Sowell points out that the South had a tiger by the tail and could not let go; abolition would mean letting abused black slaves have the opportunity to undertake to get even. And for that reason, before the war abolition was a marginal, radical, position upheld by few.
I've always thought that there was a blockade to prevent British ships from buying the South's cotton.
Now that was a novel!
I bet your freep name has given you a bit of notoriety too. Kinda like the shadow. There is something to be said about anonymity.
I read it in the summer of '63. Many times since. Great literature---like with snob appeal? I suppose not. The contemporaries of Dumas and Stevenson weren't convinced of their immortality either.

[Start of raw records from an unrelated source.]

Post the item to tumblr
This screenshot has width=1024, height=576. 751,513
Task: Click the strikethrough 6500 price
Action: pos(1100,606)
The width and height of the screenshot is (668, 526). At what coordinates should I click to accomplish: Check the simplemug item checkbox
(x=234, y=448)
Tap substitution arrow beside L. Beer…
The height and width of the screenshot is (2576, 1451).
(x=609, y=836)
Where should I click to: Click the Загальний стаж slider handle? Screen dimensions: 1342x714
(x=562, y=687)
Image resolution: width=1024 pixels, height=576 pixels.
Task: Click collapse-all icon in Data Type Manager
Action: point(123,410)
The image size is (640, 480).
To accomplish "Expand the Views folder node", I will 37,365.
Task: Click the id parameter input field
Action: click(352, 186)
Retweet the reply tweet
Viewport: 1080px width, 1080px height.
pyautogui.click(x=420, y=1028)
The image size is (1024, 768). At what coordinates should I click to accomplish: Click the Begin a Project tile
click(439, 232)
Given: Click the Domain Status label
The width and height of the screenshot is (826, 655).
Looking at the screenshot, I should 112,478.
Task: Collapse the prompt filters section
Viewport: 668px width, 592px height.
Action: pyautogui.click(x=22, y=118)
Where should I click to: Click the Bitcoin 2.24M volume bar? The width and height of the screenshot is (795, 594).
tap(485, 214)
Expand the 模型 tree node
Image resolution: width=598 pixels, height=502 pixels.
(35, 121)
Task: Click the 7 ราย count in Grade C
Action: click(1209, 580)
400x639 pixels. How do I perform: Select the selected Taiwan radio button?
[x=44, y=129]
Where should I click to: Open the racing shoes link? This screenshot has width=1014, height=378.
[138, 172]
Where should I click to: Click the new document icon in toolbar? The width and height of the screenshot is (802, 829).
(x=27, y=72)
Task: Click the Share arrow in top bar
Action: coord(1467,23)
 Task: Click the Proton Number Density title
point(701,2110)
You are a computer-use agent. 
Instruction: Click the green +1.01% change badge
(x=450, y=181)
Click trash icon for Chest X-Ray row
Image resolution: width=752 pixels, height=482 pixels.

But as far as I'm concerned, Gone With The Wind is time-tested. Besides, it's straight out of the spring of timeless storytelling: the hero tale where the hero is, first, clueless in clover, unappreciative and immature; then disaster strikes; then things get REALLY bad; then they climb out of the mess, inch by inch, forever changed, and whether they win or lose they have achieved authenticity and self-realization while remaining true to their deepest value.
That's The Story, and it always strikes a responsive chord in our hearts, always will. Every generation waits to hear it and be awakened by it.
So yeah, it's great literature. :)
The OVERRATED Steinbeck merely became a favorite of "educators" due to his socialist politics and flair for self-promotion. The only thing worse than the Grapes of Wrath was the horrible movie they made of it with Henry "Jane's Dad" Fonda.
As it stands, my favorite "southern" novel is "A Cry of Absense" by Madison Jones.